De rechtbank heeft de zaak aangehouden tot 10 juli 2025, om de officier van justitie in de gelegenheid te stellen de IND te bevragen over de persoonlijke omstandigheden van de opgeëiste persoon. De uitspraak is openbaar gedaan en er staat geen gewoon rechtsmiddel open tegen deze beslissing, conform de Overleveringswet.

Uitspraak

RECHTBANK AMSTERDAM

INTERNATIONALE RECHTSHULPKAMER

Parketnummer: 13-118563-25
Datum uitspraak: 1 juli 2025
TUSSEN- UITSPRAAK
op de vordering van 17 april 2025 van de officier van justitie bij deze rechtbank tot het in behandeling nemen van een Europees aanhoudingsbevel (EAB). [1]
Dit EAB is uitgevaardigd op 13 juni 2024 door het hof van beroep Antwerpen, België (hierna: de uitvaardigende justitiële autoriteit) en strekt tot de aanhouding en overlevering van:
[opgeëiste persoon],
geboren in [geboorteplaats] (Turkije) op [geboortedag] 1972,
ingeschreven in de Basisregistratie Personen op het adres:
[BRP adres] .
hierna ‘de opgeëiste persoon’.

1.Procesgang

De behandeling van het EAB heeft plaatsgevonden op de zitting van 17 juni 2025, in aanwezigheid van mr.

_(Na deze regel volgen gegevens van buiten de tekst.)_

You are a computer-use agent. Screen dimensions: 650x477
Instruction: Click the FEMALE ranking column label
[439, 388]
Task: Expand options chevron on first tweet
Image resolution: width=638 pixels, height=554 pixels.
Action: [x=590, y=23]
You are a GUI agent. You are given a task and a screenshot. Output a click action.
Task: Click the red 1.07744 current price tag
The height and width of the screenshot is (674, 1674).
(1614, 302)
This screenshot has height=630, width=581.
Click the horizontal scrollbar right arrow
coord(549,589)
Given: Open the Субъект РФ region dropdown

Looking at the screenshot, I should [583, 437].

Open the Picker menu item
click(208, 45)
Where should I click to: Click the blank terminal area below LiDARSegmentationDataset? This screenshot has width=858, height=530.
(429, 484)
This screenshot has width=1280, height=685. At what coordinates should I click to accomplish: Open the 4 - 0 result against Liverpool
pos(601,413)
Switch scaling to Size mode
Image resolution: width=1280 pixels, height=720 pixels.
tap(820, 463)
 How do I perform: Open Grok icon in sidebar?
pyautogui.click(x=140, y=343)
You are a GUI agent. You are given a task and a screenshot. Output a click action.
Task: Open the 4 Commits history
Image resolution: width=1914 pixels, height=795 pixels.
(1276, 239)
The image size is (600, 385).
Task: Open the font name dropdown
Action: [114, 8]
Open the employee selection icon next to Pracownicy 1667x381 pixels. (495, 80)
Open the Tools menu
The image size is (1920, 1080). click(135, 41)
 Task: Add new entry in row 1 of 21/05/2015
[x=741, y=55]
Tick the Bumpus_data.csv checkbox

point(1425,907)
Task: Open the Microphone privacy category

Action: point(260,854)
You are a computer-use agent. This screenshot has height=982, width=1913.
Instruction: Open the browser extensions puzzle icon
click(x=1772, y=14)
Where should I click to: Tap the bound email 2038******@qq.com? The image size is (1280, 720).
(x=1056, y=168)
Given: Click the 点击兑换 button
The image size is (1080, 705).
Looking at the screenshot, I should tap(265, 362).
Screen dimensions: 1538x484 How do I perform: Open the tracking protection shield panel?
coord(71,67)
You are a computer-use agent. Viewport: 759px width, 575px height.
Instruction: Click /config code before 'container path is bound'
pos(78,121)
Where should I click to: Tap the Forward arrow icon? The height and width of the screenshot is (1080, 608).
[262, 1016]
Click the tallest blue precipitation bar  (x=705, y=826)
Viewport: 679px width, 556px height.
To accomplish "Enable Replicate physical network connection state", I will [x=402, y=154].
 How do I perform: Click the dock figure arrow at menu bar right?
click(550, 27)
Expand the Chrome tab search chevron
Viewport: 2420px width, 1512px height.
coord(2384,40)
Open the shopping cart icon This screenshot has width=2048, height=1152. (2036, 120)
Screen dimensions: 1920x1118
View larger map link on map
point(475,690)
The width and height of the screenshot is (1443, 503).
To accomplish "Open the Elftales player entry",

W.L.M. van Poll, officier van justitie. De opgeëiste persoon is verschenen en is bijgestaan door zijn raadsman, mr. J.P.W. Nijboer, advocaat in Utrecht.
De rechtbank heeft de termijn waarbinnen zij op grond van de Overleveringswet (OLW) uitspraak moet doen over de verzochte overlevering met 30 dagen verlengd. [2]
Tevens heeft de rechtbank voor sluiting van het onderzoek ter zitting de gevangenhouding bevolen met gelijktijdige schorsing van dat bevel tot aan de uitspraak.

2.Identiteit van de opgeëiste persoon

Ter zitting heeft de opgeëiste persoon verklaard dat de bovenvermelde persoonsgegevens juist zijn en dat hij de Turkse nationaliteit heeft.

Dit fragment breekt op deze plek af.